Nurses Using Rural Sentinel Events (NURSE)


The NURSE (Nurses Using Rural Sentinel Events) project is conducted by the California Occupational Health Program of the California Department of Health Services, in conjunction with the National Institute for Occupational Safety and Health. The program's goal is to prevent occupational injuries associated with agriculture. Injuries are reported by hospitals, emergency medical services, clinics, medical examiners, and coroners. Selected cases are followed up by conducting interviews of injured workers, co-workers, employers, and others involved in the incident. An on-site safety investigation is also conducted. These investigations provide detailed information on the worker, the work environment, and the potential risk factors resulting in the injury. Each investigation concludes with specific recommendations designed to prevent injuries, for the use of employers, workers, and others concerned about health and safety in agriculture.

PROJECT ABSTRACT

The California Occupational Health Program (COHP) has developed a model program for active surveillance linked with work-site specific and community-based prevention of occupational injuries in agricultural workers. The model links the reporting of fatal and severe injuries occurring in the agricultural workplace to investigations identifying potential risk factors, making recommendations for injury prevention, and facilitating on-site prevention programs, which integrate safety training, epidemiologic surveillance and research, and practical engineering solutions. Nurses are based in Fresno and Monterey counties which are the major agricultural counties in California. Nurses facilitate reporting, coordinate workplace follow-up, and assist or conduct workplace specific and broad-based education and training programs. The ultimate goal of the project is to prevent work-related injuries to agricultural workers and others exposed to hazards associated with agriculture.

The basic approach used was to identify, select, and recruit the key emergency medical care providers, including emergency departments in hospitals and emergency medical services in each county to report injuries related to agriculture. Injured workers, coworkers, and employers are confidentially contacted and interviewed by nurses and other project staff. Nurses arrange workplace visits, conduct workplace investigations in conjunction with a safety engineer, and coordinate and conduct workplace safety programs in collaboration with the California Agricultural Health and Safety Promotion System (University of California at Davis Cooperative Extension). Workplace specific recommendations for preventive interventions are developed and disseminated. Demographic, health and risk factor/exposure data is maintained in an automated database which used for case management, descriptive epidemiology, prioritizing workplaces for interventions, statistical analysis, and report generation.

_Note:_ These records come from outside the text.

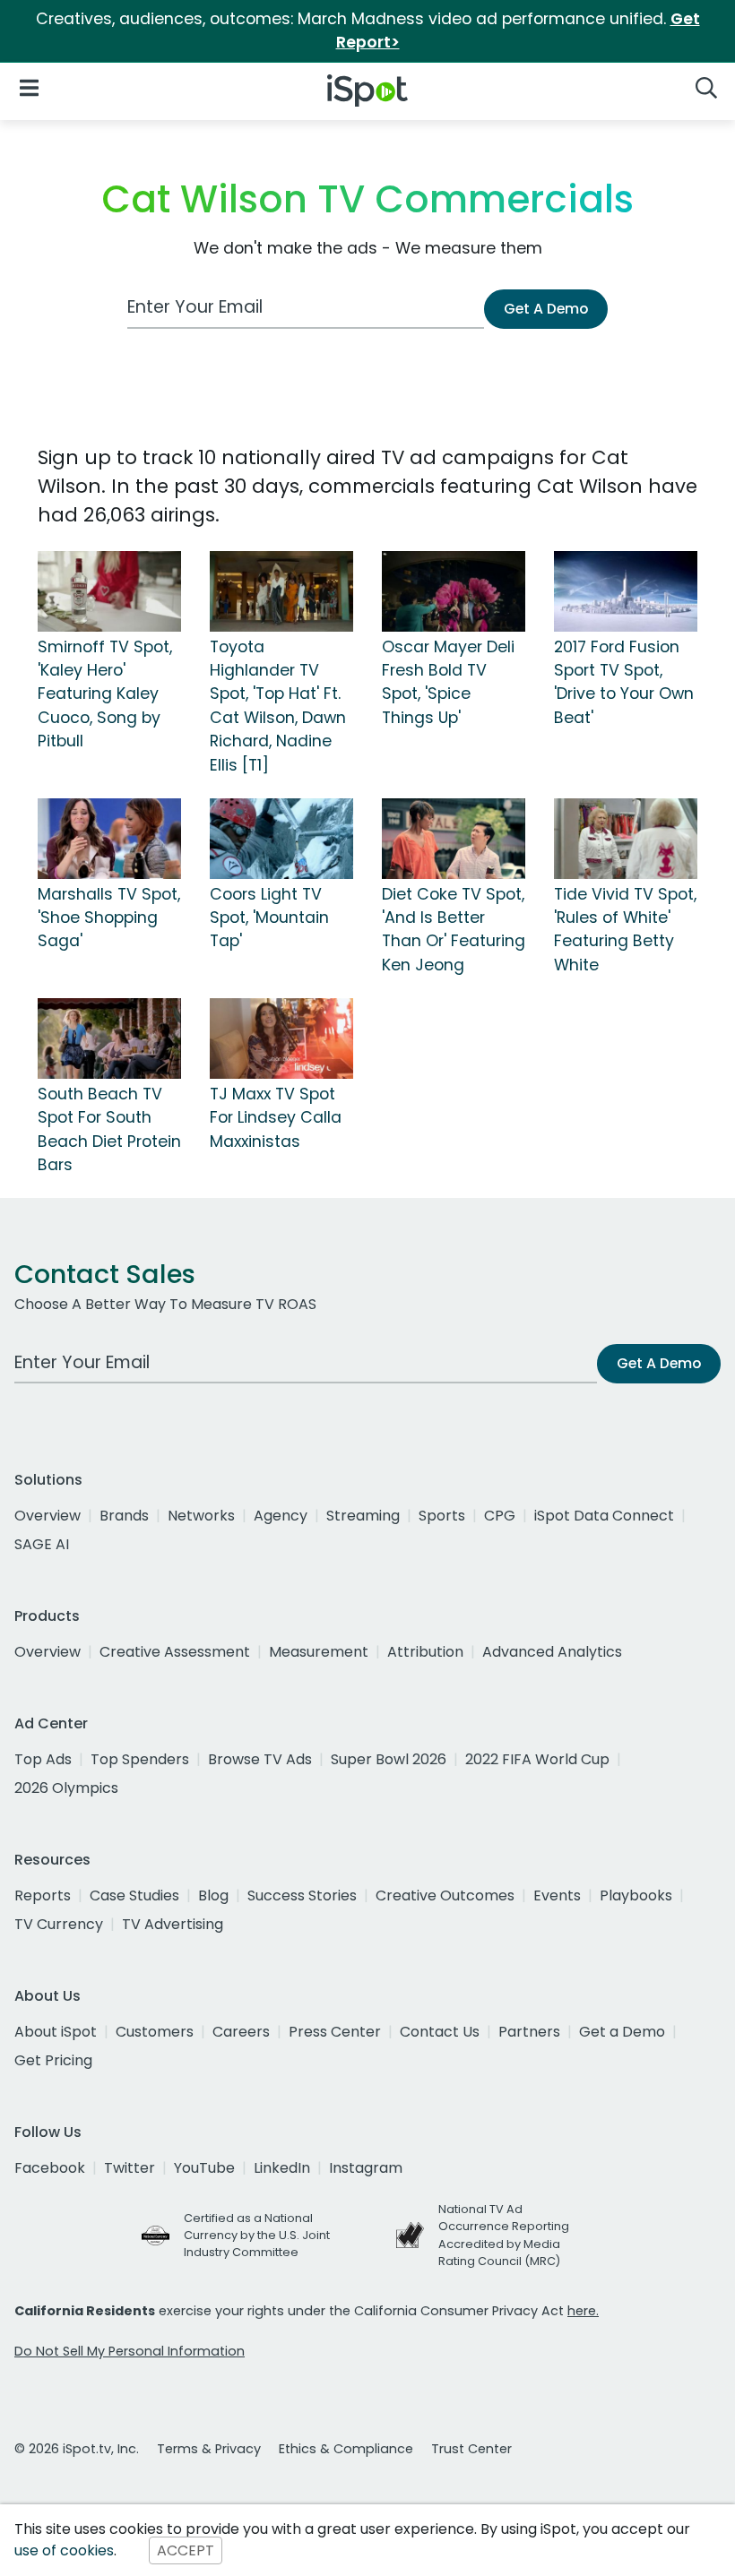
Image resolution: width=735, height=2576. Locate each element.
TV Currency (58, 1924)
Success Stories (302, 1895)
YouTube (204, 2168)
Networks (201, 1515)
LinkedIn (282, 2168)
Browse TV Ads (260, 1759)
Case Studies (134, 1895)
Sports (442, 1515)
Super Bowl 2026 (388, 1759)
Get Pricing (53, 2060)
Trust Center (471, 2449)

Nurses maintain ongoing contact with reporters in the surveillance system to give feedback on reporting and case follow-up and to conduct long-term follow up with workers and employers. As part of an evaluation component, a plan is being developed to determine whether the recommendations or workplace interventions have been implemented, and/or to document the barriers for their implementation. To implement the NURSE project and to disseminate the findings and recommendations, we continue outreach and liaison to medical, agribusiness, labor, governmental and community service organizations in each county and state-wide coalitions as well as other groups involved in agricultural safety.

The proposal continues to be linked to the Farm Family Health and Hazard Surveillance (FFHHS) project. As source data from FFHHS project becomes available, these will be used to help develop and target materials which can be distributed to injured workers and others through the NURSE project. Activities in year three will expand upon progress made in previous years and concentrate on implementing a dissemination plan and developing an evaluation plan.